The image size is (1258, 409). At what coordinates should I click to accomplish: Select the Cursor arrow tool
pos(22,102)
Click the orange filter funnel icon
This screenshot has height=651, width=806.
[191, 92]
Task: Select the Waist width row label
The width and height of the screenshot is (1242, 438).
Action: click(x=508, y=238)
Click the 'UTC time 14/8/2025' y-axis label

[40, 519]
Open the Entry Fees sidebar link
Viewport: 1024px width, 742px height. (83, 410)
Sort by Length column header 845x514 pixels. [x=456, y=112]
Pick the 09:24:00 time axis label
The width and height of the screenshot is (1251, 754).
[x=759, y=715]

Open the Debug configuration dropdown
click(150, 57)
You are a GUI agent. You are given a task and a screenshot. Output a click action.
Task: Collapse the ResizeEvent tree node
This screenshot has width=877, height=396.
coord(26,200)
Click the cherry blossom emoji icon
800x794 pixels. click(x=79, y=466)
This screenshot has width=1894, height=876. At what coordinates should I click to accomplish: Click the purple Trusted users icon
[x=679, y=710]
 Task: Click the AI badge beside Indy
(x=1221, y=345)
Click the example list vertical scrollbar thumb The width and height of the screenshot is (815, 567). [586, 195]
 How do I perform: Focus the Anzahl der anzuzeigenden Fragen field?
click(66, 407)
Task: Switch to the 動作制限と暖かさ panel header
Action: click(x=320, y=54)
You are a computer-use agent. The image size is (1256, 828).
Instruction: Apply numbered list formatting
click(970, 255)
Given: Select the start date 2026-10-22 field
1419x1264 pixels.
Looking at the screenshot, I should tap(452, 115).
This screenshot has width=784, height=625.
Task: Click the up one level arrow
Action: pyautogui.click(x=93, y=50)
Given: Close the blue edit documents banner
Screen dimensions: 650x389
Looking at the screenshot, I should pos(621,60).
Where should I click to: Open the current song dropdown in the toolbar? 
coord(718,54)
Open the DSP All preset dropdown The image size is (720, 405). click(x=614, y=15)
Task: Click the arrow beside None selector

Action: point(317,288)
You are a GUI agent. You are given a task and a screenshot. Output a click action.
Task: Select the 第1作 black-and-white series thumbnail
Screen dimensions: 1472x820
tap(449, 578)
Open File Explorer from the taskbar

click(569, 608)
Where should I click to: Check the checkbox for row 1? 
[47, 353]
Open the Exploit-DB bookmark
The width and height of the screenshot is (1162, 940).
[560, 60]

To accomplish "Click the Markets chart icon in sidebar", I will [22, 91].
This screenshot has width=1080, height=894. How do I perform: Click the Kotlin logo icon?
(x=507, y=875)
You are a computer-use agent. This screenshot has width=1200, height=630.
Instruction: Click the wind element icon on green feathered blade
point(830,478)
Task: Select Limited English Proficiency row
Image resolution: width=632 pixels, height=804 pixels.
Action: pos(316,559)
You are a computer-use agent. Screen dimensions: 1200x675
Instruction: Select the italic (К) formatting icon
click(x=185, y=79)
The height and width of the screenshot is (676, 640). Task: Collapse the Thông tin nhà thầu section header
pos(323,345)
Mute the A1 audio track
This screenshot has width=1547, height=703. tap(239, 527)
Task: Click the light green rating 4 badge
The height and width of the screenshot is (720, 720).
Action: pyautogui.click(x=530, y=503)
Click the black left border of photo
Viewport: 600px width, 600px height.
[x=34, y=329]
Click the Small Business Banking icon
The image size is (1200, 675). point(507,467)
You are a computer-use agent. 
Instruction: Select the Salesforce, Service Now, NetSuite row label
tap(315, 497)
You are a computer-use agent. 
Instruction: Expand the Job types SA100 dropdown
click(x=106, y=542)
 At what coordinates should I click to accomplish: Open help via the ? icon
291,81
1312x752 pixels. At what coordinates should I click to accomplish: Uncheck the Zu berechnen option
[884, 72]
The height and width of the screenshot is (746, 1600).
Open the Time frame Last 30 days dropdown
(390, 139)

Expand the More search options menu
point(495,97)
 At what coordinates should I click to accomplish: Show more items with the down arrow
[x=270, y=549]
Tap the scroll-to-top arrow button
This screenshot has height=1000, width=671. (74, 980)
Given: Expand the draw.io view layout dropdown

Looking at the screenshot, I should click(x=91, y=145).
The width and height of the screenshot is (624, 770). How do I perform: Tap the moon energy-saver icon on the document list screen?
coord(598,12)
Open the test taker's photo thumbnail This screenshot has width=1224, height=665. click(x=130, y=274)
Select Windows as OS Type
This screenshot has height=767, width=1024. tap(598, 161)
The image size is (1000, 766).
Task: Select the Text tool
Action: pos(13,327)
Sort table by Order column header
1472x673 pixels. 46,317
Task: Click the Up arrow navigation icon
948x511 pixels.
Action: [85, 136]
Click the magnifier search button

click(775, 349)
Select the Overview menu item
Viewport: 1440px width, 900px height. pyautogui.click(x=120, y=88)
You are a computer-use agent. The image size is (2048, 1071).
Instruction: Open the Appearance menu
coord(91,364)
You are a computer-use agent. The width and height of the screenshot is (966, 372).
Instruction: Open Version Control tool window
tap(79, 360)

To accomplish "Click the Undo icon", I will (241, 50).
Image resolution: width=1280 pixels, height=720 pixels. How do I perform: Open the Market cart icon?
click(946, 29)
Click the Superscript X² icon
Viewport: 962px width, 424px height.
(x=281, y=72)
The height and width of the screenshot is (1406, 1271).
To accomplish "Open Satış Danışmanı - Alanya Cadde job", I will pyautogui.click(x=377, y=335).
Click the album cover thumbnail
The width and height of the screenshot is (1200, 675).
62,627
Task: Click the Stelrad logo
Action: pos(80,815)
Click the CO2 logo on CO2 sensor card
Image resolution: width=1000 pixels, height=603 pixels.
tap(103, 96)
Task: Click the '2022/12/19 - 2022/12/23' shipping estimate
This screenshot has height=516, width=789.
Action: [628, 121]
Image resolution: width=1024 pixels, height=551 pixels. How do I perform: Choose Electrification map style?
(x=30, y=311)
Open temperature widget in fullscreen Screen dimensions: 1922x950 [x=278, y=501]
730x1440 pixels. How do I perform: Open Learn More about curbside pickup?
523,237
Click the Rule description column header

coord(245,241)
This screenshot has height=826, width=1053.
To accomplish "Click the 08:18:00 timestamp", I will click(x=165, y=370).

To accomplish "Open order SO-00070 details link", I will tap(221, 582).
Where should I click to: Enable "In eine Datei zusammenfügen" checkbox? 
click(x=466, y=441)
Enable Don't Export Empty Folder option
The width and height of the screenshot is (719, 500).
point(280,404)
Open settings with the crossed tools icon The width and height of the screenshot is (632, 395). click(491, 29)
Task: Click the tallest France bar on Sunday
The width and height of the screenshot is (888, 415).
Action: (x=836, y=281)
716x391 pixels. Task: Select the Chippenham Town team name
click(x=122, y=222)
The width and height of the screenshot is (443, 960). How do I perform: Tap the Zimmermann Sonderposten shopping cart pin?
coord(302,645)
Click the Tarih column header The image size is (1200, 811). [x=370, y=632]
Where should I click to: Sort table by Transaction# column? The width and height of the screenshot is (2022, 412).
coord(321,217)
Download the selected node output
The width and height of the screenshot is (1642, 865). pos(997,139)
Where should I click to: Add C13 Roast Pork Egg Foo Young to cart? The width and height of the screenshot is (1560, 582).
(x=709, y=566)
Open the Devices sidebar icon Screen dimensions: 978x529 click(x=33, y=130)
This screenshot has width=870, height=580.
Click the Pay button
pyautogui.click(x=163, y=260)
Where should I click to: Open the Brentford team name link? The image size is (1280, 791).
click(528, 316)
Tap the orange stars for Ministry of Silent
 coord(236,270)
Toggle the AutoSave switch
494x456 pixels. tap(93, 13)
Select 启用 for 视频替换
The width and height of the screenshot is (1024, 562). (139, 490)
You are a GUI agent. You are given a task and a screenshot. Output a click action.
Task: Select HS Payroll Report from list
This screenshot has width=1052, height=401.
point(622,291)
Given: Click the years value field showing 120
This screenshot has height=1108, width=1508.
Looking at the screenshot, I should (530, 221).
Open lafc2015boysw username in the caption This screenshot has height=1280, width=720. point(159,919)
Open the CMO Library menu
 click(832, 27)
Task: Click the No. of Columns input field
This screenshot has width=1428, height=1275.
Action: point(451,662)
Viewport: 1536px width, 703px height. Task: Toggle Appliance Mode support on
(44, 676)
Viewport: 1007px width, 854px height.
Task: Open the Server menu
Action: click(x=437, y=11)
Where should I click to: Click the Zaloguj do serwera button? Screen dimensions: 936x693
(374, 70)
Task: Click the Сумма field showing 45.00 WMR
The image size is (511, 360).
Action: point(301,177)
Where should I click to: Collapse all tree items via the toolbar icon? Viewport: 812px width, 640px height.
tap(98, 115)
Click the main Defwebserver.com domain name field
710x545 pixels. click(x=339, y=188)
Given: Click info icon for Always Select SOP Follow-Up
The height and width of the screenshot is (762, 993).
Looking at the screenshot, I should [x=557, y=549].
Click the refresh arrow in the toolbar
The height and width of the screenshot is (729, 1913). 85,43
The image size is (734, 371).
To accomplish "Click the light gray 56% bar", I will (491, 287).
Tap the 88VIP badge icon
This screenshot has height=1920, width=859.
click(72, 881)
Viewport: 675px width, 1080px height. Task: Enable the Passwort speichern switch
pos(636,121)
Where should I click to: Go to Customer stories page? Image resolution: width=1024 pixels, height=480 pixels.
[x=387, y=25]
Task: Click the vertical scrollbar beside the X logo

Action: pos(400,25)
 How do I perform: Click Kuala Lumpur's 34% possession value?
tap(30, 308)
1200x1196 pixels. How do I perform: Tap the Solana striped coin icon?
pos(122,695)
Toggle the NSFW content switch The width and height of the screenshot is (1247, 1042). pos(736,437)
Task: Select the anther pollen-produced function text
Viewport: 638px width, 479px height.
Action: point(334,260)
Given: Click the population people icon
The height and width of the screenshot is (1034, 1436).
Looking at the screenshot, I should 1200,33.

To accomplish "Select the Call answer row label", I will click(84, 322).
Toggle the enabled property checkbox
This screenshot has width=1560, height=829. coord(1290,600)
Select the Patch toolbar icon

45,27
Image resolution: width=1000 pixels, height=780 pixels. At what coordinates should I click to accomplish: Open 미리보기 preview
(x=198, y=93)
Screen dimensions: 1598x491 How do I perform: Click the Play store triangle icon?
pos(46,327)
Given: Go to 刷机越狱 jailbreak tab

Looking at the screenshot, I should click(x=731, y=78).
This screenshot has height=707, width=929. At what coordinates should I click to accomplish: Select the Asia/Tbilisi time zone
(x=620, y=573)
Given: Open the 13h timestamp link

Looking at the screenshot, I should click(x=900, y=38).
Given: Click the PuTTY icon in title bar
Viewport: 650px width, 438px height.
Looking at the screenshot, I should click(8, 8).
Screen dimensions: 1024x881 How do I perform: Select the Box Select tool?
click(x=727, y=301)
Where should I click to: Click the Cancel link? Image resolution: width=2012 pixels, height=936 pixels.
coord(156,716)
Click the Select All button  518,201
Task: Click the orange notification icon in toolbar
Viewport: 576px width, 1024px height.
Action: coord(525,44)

──────

Write out exactly the lines from the beginning of the material above through the line with "Given: Close the blue edit documents banner", including both and omitting all others.

RESULT BELOW.
The image size is (1258, 409). At what coordinates should I click to accomplish: Select the Cursor arrow tool
pos(22,102)
Click the orange filter funnel icon
This screenshot has height=651, width=806.
[191, 92]
Task: Select the Waist width row label
The width and height of the screenshot is (1242, 438).
Action: click(x=508, y=238)
Click the 'UTC time 14/8/2025' y-axis label

[40, 519]
Open the Entry Fees sidebar link
Viewport: 1024px width, 742px height. (83, 410)
Sort by Length column header 845x514 pixels. [x=456, y=112]
Pick the 09:24:00 time axis label
The width and height of the screenshot is (1251, 754).
[x=759, y=715]

Open the Debug configuration dropdown
click(150, 57)
You are a GUI agent. You are given a task and a screenshot. Output a click action.
Task: Collapse the ResizeEvent tree node
This screenshot has width=877, height=396.
coord(26,200)
Click the cherry blossom emoji icon
800x794 pixels. click(x=79, y=466)
This screenshot has width=1894, height=876. At what coordinates should I click to accomplish: Click the purple Trusted users icon
[x=679, y=710]
 Task: Click the AI badge beside Indy
(x=1221, y=345)
Click the example list vertical scrollbar thumb The width and height of the screenshot is (815, 567). [586, 195]
 How do I perform: Focus the Anzahl der anzuzeigenden Fragen field?
click(66, 407)
Task: Switch to the 動作制限と暖かさ panel header
Action: click(x=320, y=54)
You are a computer-use agent. The image size is (1256, 828).
Instruction: Apply numbered list formatting
click(970, 255)
Given: Select the start date 2026-10-22 field
1419x1264 pixels.
Looking at the screenshot, I should tap(452, 115).
This screenshot has width=784, height=625.
Task: Click the up one level arrow
Action: pyautogui.click(x=93, y=50)
Given: Close the blue edit documents banner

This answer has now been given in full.